*TASK INPUT*.
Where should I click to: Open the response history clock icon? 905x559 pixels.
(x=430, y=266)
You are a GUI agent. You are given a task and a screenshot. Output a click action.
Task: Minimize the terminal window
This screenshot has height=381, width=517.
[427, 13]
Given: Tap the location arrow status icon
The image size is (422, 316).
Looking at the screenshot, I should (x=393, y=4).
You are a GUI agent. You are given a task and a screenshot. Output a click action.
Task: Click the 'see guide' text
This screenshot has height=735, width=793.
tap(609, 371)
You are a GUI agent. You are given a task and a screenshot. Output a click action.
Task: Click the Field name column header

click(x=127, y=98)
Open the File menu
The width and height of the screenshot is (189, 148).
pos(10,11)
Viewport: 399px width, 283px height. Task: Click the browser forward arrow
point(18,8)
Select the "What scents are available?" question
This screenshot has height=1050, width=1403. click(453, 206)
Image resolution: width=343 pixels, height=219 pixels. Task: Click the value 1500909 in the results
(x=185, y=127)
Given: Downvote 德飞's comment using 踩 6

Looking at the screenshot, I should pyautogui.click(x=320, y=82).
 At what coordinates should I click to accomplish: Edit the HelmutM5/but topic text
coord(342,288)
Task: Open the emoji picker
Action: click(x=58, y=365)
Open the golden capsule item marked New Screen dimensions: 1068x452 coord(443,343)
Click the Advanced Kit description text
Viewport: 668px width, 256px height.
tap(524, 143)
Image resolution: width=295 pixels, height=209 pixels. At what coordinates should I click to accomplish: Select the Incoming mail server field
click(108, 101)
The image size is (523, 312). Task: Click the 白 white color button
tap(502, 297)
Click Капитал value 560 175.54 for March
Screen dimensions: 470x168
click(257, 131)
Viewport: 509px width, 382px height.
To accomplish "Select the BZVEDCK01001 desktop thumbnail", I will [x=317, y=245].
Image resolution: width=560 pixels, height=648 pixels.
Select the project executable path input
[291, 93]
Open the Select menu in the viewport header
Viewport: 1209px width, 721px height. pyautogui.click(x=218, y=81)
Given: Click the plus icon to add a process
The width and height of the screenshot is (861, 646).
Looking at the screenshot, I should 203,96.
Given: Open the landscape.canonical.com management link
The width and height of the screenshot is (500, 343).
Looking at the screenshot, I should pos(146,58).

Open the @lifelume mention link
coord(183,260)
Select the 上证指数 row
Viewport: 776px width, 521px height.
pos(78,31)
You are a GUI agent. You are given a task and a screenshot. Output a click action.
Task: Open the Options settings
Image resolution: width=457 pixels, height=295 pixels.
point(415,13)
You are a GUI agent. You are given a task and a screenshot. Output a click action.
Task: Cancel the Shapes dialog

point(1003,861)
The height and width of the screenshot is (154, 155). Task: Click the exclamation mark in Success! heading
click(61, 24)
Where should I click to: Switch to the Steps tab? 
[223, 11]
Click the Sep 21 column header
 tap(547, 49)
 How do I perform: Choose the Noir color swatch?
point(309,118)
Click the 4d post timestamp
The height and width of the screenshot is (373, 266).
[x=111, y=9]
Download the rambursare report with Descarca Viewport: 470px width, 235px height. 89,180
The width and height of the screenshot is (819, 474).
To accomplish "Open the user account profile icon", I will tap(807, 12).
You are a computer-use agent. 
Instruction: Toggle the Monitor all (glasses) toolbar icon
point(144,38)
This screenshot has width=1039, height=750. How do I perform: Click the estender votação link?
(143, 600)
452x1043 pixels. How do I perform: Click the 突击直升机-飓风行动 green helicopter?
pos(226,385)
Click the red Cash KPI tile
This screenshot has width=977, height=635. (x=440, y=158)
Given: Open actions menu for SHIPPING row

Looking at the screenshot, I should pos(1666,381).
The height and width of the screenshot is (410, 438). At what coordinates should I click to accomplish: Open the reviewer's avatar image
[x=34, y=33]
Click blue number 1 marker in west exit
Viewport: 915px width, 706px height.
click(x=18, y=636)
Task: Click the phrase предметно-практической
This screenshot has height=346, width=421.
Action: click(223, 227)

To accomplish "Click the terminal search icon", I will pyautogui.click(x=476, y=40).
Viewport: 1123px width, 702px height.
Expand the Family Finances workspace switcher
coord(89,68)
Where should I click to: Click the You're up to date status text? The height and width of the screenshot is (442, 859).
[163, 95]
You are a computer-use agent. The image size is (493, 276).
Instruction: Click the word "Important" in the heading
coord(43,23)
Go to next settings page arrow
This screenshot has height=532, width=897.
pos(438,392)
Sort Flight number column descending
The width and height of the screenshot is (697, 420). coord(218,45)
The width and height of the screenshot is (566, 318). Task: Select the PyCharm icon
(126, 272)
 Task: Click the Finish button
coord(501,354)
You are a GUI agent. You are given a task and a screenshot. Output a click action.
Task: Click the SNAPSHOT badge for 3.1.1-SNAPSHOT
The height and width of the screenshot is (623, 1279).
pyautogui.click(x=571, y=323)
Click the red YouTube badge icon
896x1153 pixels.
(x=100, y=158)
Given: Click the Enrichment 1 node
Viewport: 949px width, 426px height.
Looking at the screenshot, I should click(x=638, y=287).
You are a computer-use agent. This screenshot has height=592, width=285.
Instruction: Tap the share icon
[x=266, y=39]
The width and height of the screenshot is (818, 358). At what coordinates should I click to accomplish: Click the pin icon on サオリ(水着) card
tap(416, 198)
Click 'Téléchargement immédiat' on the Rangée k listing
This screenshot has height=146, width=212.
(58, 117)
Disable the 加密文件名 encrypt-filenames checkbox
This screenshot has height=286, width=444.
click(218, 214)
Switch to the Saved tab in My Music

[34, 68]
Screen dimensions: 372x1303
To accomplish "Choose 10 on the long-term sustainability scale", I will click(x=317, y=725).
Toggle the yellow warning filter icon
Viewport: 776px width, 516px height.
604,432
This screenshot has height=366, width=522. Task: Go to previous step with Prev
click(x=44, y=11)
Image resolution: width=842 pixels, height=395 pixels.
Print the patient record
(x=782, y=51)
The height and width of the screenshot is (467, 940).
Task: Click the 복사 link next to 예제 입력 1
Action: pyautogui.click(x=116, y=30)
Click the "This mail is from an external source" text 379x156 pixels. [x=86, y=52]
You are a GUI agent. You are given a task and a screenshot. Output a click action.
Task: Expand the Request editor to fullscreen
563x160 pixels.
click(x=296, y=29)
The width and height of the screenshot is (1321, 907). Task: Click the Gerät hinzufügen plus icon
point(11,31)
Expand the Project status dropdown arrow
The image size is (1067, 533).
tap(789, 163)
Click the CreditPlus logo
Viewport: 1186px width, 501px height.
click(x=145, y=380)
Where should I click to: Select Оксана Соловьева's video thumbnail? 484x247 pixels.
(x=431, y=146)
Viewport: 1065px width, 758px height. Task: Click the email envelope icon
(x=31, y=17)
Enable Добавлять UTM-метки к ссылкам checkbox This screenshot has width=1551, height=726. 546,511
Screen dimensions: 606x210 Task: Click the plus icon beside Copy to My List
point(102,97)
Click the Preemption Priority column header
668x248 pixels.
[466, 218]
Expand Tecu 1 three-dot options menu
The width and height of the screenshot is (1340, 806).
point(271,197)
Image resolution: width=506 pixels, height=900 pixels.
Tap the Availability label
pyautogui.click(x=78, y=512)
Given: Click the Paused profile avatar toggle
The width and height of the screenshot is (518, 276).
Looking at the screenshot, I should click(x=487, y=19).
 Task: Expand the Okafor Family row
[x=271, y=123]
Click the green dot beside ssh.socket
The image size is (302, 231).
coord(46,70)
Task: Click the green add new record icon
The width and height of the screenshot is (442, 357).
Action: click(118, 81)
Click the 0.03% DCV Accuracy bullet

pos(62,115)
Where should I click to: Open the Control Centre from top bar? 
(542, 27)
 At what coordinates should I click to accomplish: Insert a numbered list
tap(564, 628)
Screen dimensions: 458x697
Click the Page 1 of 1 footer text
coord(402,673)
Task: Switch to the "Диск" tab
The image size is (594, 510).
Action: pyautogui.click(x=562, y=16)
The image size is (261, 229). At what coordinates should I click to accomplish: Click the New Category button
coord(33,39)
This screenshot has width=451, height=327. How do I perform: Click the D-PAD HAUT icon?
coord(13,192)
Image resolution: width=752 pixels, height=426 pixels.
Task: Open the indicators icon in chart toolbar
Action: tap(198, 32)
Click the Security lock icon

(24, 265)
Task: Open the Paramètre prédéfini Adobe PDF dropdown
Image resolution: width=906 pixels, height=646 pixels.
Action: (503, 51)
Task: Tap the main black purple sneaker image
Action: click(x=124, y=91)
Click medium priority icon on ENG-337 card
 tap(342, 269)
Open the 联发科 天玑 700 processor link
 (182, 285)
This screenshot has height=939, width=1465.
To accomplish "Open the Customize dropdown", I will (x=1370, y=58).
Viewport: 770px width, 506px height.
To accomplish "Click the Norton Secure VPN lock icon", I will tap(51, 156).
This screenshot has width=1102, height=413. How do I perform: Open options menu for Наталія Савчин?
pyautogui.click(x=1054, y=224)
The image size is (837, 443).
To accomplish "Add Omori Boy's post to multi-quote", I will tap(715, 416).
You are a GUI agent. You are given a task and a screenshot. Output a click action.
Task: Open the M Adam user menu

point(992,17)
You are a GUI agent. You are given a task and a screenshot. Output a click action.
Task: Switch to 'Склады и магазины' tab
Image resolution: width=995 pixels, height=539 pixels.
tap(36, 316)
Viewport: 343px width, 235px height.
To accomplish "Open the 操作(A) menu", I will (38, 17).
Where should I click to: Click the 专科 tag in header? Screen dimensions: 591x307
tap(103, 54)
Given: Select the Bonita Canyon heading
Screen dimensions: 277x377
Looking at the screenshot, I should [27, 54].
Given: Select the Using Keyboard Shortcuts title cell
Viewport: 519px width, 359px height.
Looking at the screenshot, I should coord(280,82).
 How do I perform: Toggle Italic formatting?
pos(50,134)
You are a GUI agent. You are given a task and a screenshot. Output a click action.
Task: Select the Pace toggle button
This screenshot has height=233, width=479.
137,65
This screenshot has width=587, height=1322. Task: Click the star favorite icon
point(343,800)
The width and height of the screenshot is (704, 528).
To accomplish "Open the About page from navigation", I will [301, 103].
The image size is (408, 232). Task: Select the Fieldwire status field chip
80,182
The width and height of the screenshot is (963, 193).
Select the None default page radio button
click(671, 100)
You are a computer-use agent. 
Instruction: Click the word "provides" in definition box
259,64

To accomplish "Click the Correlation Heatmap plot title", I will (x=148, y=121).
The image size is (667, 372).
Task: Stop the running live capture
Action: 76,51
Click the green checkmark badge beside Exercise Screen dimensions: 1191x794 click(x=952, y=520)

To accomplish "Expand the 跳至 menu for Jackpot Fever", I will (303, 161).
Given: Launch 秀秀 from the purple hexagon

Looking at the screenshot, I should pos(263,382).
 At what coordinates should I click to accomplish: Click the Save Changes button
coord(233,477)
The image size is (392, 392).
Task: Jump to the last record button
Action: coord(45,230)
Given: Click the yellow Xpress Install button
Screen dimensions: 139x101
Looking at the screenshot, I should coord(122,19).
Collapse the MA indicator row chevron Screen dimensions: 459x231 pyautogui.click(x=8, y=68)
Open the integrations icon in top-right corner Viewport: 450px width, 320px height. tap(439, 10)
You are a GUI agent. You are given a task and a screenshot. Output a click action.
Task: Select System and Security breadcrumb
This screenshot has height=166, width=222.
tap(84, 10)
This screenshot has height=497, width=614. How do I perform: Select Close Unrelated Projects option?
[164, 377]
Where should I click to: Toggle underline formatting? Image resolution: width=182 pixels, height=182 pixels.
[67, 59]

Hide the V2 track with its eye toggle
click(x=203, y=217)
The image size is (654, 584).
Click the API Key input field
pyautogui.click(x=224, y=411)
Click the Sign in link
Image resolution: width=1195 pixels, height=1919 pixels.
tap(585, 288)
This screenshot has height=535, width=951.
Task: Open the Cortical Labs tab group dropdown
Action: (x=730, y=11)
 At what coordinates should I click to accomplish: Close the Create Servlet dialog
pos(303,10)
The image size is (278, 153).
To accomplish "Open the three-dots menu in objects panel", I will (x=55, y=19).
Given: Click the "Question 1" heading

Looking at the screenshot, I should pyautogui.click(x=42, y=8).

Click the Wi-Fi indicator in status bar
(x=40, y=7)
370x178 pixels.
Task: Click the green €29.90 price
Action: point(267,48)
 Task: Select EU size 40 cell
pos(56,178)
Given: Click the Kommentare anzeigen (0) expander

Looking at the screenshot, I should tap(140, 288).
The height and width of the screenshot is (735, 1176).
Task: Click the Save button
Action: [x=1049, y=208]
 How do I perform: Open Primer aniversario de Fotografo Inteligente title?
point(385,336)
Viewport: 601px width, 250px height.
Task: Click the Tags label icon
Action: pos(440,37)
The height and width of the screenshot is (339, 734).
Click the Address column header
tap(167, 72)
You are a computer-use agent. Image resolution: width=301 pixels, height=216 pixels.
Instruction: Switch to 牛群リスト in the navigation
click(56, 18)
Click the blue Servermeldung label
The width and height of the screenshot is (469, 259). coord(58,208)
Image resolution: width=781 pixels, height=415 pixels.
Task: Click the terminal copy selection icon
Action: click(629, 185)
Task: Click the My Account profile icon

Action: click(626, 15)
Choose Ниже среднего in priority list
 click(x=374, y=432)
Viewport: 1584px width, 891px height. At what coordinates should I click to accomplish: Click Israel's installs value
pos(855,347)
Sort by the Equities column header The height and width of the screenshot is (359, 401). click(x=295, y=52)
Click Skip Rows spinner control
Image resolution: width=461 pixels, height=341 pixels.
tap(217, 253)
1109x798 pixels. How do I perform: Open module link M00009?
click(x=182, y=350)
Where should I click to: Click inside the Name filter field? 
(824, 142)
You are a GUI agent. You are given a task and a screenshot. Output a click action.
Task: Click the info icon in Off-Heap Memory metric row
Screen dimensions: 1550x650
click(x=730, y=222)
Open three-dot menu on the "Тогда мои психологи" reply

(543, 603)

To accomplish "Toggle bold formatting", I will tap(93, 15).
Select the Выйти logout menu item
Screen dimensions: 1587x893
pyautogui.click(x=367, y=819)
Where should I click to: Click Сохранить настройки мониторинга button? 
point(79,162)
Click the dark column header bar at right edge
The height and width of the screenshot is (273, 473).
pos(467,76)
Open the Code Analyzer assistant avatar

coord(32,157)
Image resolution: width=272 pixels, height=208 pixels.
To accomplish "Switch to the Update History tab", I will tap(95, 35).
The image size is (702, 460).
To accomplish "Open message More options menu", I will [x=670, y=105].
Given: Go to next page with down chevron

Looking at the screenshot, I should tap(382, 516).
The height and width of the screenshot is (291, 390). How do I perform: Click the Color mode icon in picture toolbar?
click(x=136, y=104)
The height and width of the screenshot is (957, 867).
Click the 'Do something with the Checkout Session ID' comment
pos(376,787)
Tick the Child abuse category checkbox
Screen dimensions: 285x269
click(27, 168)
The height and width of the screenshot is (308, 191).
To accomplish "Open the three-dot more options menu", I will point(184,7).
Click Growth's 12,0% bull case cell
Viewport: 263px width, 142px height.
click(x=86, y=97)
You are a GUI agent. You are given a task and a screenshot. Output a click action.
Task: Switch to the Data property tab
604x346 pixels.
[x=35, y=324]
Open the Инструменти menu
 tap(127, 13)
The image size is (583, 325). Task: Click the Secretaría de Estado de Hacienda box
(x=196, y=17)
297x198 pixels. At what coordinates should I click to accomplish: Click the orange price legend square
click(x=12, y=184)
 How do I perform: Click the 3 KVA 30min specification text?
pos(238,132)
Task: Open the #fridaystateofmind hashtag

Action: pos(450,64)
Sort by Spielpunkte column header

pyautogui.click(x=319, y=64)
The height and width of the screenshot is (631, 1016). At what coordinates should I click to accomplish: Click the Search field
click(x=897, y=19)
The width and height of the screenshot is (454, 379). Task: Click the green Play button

*EXERCISE DETAILS*. All lines from the top of the data through the line containing "Viewport: 509px width, 382px height." need to be retyped exactly, and nothing more.

*ANSWER*.
Where should I click to: Open the response history clock icon? 905x559 pixels.
(x=430, y=266)
You are a GUI agent. You are given a task and a screenshot. Output a click action.
Task: Minimize the terminal window
This screenshot has height=381, width=517.
[427, 13]
Given: Tap the location arrow status icon
The image size is (422, 316).
Looking at the screenshot, I should (x=393, y=4).
You are a GUI agent. You are given a task and a screenshot. Output a click action.
Task: Click the 'see guide' text
This screenshot has height=735, width=793.
tap(609, 371)
You are a GUI agent. You are given a task and a screenshot. Output a click action.
Task: Click the Field name column header

click(x=127, y=98)
Open the File menu
The width and height of the screenshot is (189, 148).
pos(10,11)
Viewport: 399px width, 283px height. Task: Click the browser forward arrow
point(18,8)
Select the "What scents are available?" question
This screenshot has height=1050, width=1403. click(453, 206)
Image resolution: width=343 pixels, height=219 pixels. Task: Click the value 1500909 in the results
(x=185, y=127)
Given: Downvote 德飞's comment using 踩 6

Looking at the screenshot, I should pyautogui.click(x=320, y=82).
 At what coordinates should I click to accomplish: Edit the HelmutM5/but topic text
coord(342,288)
Task: Open the emoji picker
Action: click(x=58, y=365)
Open the golden capsule item marked New Screen dimensions: 1068x452 coord(443,343)
Click the Advanced Kit description text
Viewport: 668px width, 256px height.
tap(524, 143)
Image resolution: width=295 pixels, height=209 pixels. At what coordinates should I click to accomplish: Select the Incoming mail server field
click(108, 101)
The image size is (523, 312). Task: Click the 白 white color button
tap(502, 297)
Click Капитал value 560 175.54 for March
Screen dimensions: 470x168
click(257, 131)
Viewport: 509px width, 382px height.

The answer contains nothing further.